Task brief: Return the entries in full, exactly as written.

Stored dataset items
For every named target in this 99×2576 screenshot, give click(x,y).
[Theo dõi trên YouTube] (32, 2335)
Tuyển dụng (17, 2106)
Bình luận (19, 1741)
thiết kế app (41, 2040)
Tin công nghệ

Reply to the exercise:
For every named target in this 99×2576 screenshot, give click(x,y).
[Theo dõi trên YouTube] (32, 2335)
Tuyển dụng (17, 2106)
Bình luận (19, 1741)
thiết kế app (41, 2040)
Tin công nghệ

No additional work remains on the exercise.